### Set tasks
a. Please copy the high-speed uniformity excerpt from "The test process" up to and including "and ‘reaction forces‘.", renaming "axle" as "shaft" throughout.
b. List every abbreviation that the high-speed uniformity excerpt spells out in full, each with its full form.

### Excerpt
High-Speed Uniformity (HSU) is defined as a measurement starting at a speed of over 50 km per hour and increasing to 250 km per hour or more. The essential characteristic of a test system used for this purpose is a high natural frequency of its mechanics as well as its measuring system.

The test process for HSU is performed at a variable speed over a wide range. The measured load variations acting on the axle are ‘action forces‘ and ‘reaction forces‘.

Here is a 1.20 min video of a HSU Testing Machine from Kokusai USA Inc.

Video of A High Speed Uniformity Testing Machine

All these HSU values are extremely small at lows speeds – some times too small to consider.

• Unbalance (centrifugal) force is an example of action forces and is also recognizable with an unloaded rotating wheel or on an unbalance measuring machine.  Action forces are supported by the axle of the test wheel.
• Reaction forces are, for example, changes in the dynamic displacement forces caused by the inertia of material thickness variations.  They are generated when the tyre contact are in the pass-over zone from unloaded radius and vice versa.

Forces generated by dynamic actions mainly include Radial Force Variation (RFV), and in particular Tangential Force Variation (TFV). TFV is almost completely due to inertial displacements at higher speed.

### Data

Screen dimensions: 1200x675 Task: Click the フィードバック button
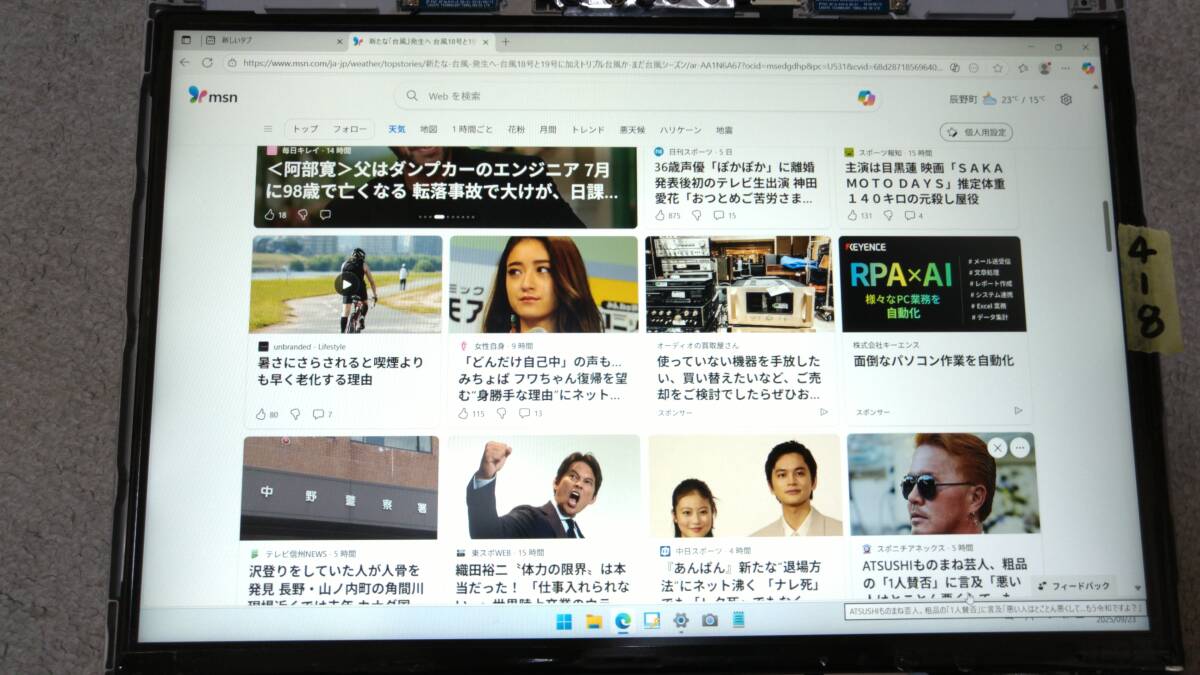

### Solutions per task
a.
The test process for HSU is performed at a variable speed over a wide range. The measured load variations acting on the shaft are ‘action forces‘ and ‘reaction forces‘.

b.
- HSU: High-Speed Uniformity
- RFV: Radial Force Variation
- TFV: Tangential Force Variation